> Task item
All of the listing must be given again exactly, except that the images are dropped.

Start of Block

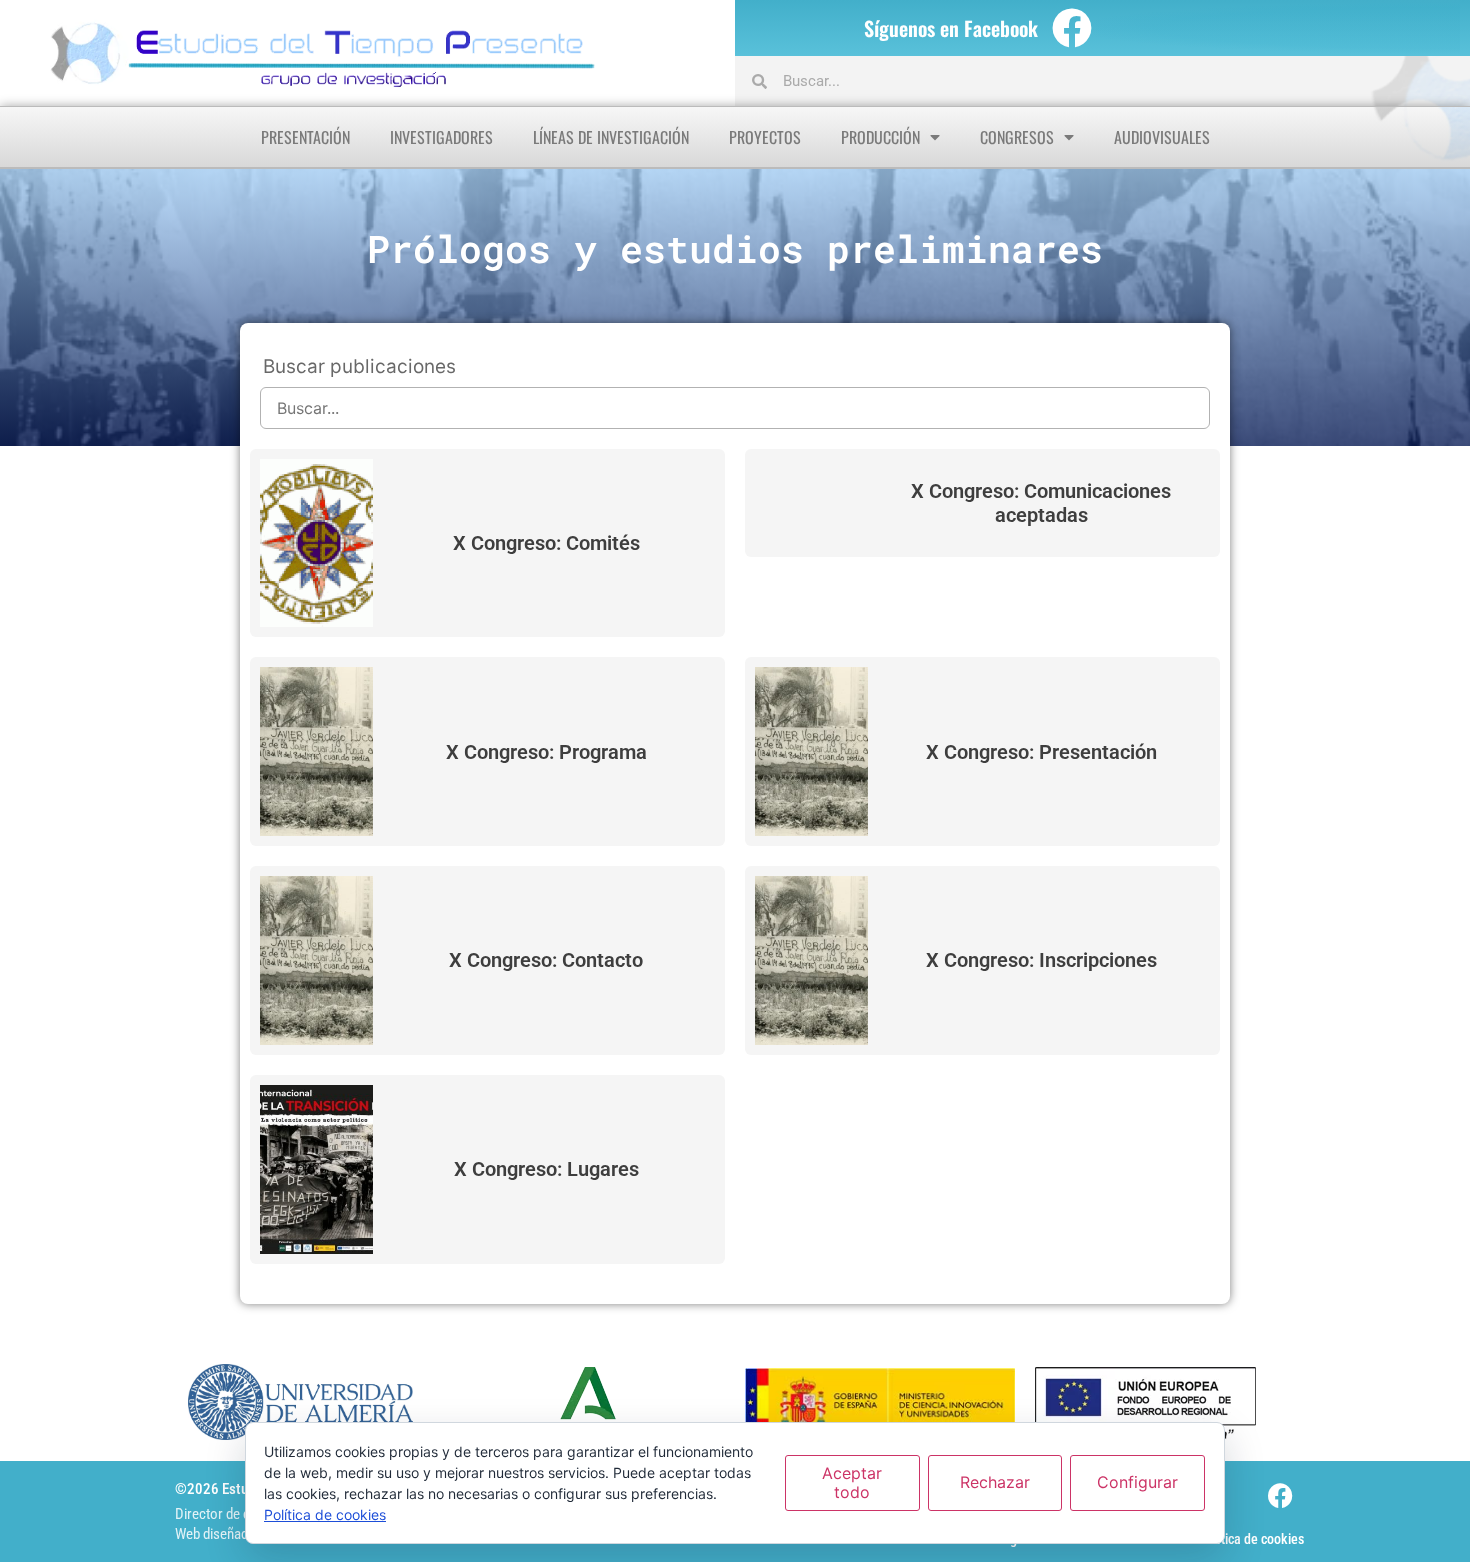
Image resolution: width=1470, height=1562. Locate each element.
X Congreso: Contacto (546, 960)
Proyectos (765, 137)
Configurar (1137, 1482)
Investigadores (441, 137)
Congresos (1017, 137)
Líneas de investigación (611, 137)
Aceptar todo (852, 1482)
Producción (880, 137)
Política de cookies (1251, 1539)
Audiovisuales (1162, 137)
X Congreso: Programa (546, 752)
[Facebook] (1072, 28)
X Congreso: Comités (546, 543)
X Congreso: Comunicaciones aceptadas (1041, 503)
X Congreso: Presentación (1041, 752)
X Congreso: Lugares (546, 1169)
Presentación (305, 137)
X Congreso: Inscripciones (1041, 960)
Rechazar (995, 1482)
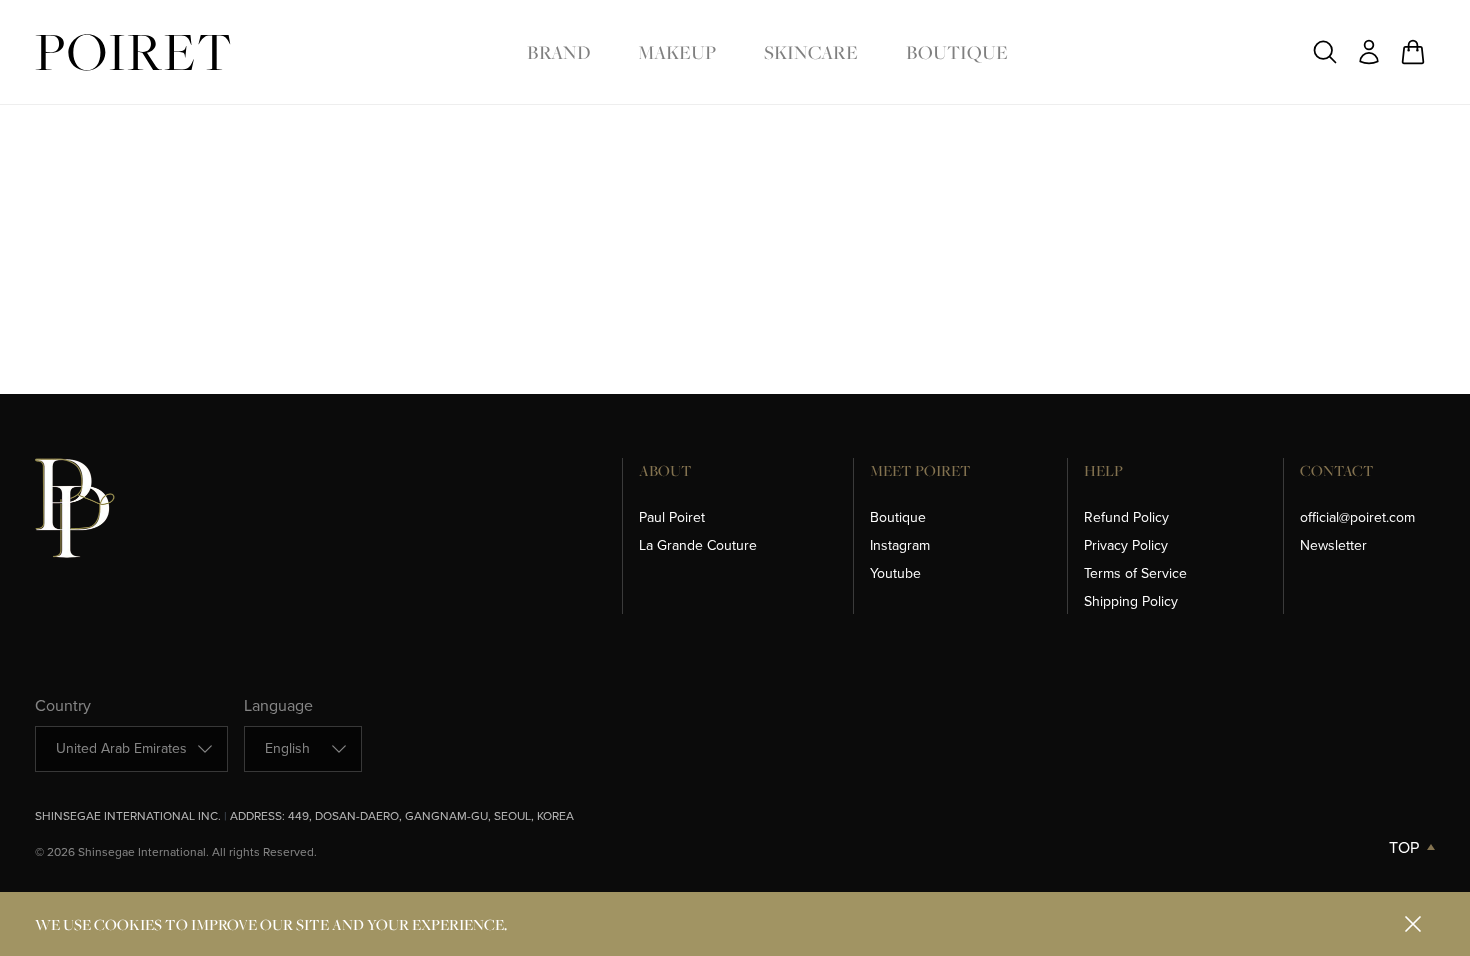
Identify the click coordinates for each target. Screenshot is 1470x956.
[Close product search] (1325, 52)
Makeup (677, 52)
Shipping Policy (1131, 601)
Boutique (957, 52)
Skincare (811, 52)
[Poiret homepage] (133, 52)
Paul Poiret (672, 517)
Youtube (895, 573)
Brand (558, 52)
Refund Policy (1126, 517)
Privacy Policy (1126, 545)
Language (278, 705)
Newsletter (1333, 545)
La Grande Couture (698, 545)
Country (63, 705)
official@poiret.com (1357, 517)
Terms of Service (1135, 573)
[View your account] (1369, 52)
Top (1404, 847)
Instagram (900, 545)
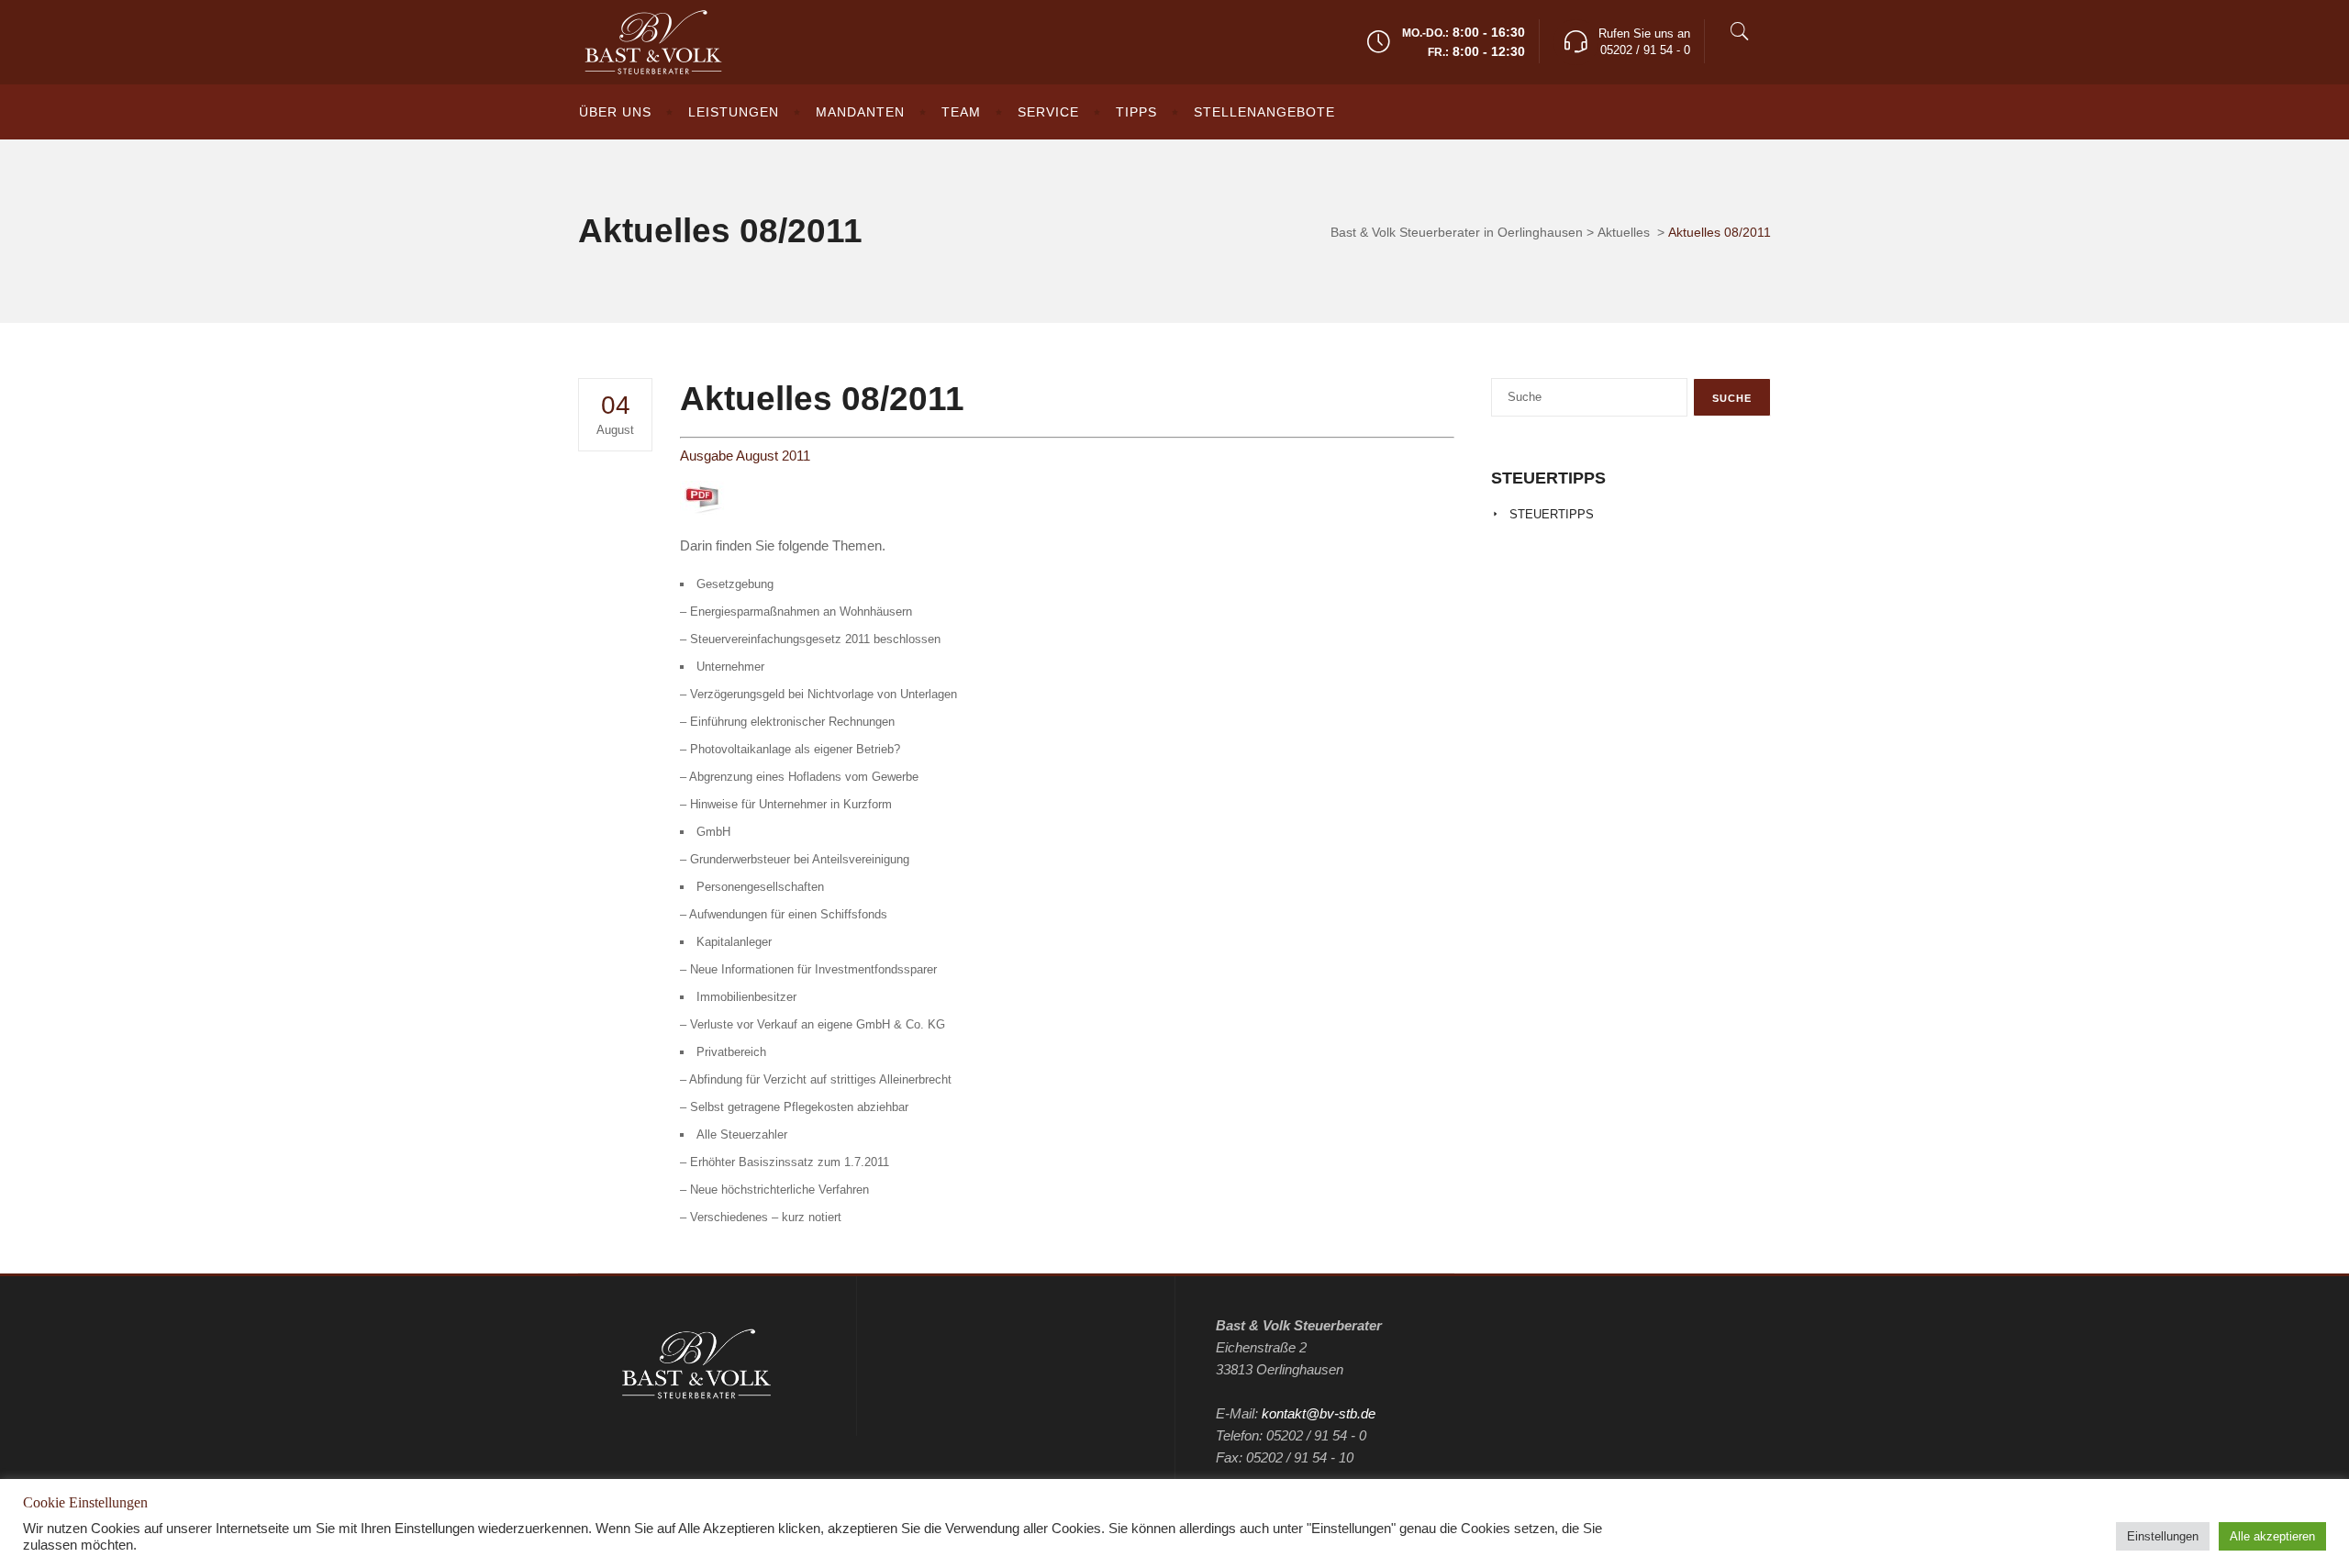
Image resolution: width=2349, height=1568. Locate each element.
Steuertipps (1551, 514)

End of Block

> Exercise result
Image resolution: width=1470, height=1562. Locate each element.
X Congreso: Contacto (546, 960)
Proyectos (765, 137)
Configurar (1137, 1482)
Investigadores (441, 137)
Congresos (1017, 137)
Líneas de investigación (611, 137)
Aceptar todo (852, 1482)
Producción (880, 137)
Política de cookies (1251, 1539)
Audiovisuales (1162, 137)
X Congreso: Programa (546, 752)
[Facebook] (1072, 28)
X Congreso: Comités (546, 543)
X Congreso: Comunicaciones aceptadas (1041, 503)
X Congreso: Presentación (1041, 752)
X Congreso: Lugares (546, 1169)
Presentación (305, 137)
X Congreso: Inscripciones (1041, 960)
Rechazar (995, 1482)
Identify the click coordinates for each target. Screenshot is 1470x956.
[Close product search] (1325, 52)
Makeup (677, 52)
Shipping Policy (1131, 601)
Boutique (957, 52)
Skincare (811, 52)
[Poiret homepage] (133, 52)
Paul Poiret (672, 517)
Youtube (895, 573)
Brand (558, 52)
Refund Policy (1126, 517)
Privacy Policy (1126, 545)
Language (278, 705)
Newsletter (1333, 545)
La Grande Couture (698, 545)
Country (63, 705)
official@poiret.com (1357, 517)
Terms of Service (1135, 573)
[View your account] (1369, 52)
Top (1404, 847)
Instagram (900, 545)
Image resolution: width=2349, height=1568. Locate each element.
Steuertipps (1551, 514)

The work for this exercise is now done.